Please report each line of the rows below that contains the string "mockup". Copy every such line in full.

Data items
___

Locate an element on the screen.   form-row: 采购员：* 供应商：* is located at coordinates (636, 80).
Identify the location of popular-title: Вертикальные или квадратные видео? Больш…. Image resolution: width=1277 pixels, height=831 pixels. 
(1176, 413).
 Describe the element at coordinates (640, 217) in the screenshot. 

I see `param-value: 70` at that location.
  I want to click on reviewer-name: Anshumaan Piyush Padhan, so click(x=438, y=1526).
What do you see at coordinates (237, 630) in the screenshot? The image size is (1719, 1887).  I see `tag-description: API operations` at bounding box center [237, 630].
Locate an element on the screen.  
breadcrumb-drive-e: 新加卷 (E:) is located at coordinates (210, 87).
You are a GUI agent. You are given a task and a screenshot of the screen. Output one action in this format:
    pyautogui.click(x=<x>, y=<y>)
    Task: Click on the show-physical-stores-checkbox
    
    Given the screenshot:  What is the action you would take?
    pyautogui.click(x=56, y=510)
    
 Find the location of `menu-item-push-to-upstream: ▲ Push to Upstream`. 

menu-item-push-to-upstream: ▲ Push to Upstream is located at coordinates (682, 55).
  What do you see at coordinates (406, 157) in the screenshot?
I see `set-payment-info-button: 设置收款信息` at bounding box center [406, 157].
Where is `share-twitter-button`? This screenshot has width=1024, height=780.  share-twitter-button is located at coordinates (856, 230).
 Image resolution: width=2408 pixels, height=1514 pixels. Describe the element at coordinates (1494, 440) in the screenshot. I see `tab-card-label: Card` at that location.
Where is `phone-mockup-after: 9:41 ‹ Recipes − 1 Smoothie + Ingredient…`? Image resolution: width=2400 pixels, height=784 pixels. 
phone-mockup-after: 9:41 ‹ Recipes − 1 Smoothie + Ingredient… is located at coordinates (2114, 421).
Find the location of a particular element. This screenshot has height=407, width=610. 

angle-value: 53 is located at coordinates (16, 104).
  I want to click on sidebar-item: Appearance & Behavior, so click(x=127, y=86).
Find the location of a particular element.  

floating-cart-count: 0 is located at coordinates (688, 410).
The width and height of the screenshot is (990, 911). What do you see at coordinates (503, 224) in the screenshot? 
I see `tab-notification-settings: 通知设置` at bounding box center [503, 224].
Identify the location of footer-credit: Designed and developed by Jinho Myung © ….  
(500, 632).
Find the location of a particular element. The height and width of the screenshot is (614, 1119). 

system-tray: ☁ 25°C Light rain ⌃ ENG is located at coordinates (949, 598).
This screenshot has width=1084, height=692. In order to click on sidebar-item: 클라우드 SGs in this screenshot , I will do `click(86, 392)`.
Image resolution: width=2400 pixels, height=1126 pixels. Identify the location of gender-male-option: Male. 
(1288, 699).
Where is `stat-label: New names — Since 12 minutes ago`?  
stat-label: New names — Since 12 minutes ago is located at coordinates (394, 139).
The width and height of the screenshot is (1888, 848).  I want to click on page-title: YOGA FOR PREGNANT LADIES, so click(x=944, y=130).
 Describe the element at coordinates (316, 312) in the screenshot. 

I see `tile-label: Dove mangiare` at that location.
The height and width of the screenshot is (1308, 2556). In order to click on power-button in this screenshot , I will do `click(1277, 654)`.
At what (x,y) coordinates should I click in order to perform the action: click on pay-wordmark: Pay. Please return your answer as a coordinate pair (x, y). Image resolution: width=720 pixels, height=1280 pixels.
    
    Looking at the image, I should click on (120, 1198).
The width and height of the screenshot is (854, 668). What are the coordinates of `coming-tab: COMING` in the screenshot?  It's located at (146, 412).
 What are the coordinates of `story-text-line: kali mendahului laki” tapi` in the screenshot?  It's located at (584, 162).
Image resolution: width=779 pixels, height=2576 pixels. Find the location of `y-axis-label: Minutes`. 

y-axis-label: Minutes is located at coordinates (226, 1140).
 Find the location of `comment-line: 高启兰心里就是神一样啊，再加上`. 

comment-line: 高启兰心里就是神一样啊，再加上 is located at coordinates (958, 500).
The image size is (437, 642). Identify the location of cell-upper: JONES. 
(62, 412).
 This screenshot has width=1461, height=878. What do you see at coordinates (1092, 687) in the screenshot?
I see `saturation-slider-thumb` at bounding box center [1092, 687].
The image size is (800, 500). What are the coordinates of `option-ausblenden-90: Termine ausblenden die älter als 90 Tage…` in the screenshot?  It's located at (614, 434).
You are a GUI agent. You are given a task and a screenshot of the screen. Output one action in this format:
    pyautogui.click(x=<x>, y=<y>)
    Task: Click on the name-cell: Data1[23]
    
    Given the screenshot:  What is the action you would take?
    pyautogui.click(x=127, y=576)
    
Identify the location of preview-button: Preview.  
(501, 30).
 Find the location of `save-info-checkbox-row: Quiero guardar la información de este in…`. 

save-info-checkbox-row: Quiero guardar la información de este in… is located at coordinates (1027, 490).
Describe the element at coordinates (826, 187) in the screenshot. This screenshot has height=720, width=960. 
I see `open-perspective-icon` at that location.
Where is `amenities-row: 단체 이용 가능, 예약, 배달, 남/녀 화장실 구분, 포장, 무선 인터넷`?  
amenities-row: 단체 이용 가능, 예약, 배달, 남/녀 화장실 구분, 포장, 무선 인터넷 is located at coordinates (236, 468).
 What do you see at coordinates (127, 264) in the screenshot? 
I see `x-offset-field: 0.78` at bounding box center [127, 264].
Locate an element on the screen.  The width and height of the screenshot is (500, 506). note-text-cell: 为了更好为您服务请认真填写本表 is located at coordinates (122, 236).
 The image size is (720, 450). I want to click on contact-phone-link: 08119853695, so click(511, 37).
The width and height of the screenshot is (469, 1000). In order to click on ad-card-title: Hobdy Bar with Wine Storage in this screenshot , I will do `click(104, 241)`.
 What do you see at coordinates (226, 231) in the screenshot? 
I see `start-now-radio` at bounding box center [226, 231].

___

→ Task response:
Where is `phone-mockup-after: 9:41 ‹ Recipes − 1 Smoothie + Ingredient…`? Image resolution: width=2400 pixels, height=784 pixels. 
phone-mockup-after: 9:41 ‹ Recipes − 1 Smoothie + Ingredient… is located at coordinates (2114, 421).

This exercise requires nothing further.